Karachi: The State Back of Pakistan (SBP) has announced on Saturday to left interest rate unchanged for the next two months at the rate of 5.75% keeping in view the inflationary numbers below the expectation.
“The inflation expectations in the current fiscal year continue to remain well anchored,” the central bank’s bimonthly Monetary Policy Statement reads which was issued today. The stability was made possible due to the absence of huge supply side pressure.
The rate has been maintained since May, 2016 which is over four decades low. During the first half of fiscal year 2012-13 the rate was double than today which was 10%.
The central bank added that the real economic activity continues to gather pace at the back of better agricultural output, enhance in Large-scale Manufacturing sectors, and an increase in the credit to private sector.
The statement added that the gross domestic product rate was expected to be improved by Fiscal Year 2017 (FY17).

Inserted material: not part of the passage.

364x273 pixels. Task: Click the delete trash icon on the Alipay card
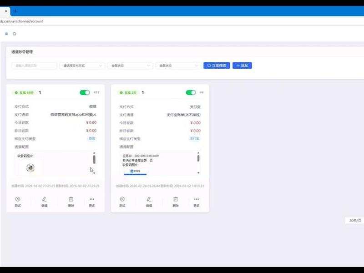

It was added that prudent monetary policy stance has been translated well into low and stable market interest rates, which was the incentive for private sector to borrow from commercial banks to financially boost their businesses and investment activities.
On the same way, consumer financing gradually improved in the first eight months of the current fiscal year which enhancedthe interbank liquidity conditions also spurred the growth in private sector credit.
The expansion in economic activity was also due to the significant increase in imports, which along with lack of any continuous improvement in exports and a small decline in remittances pushed the current account deficit to $5.5 billion during Jul-Feb, Fiscal Year 17. While net financial flows remained higher, which were not enough to finance the current account deficit.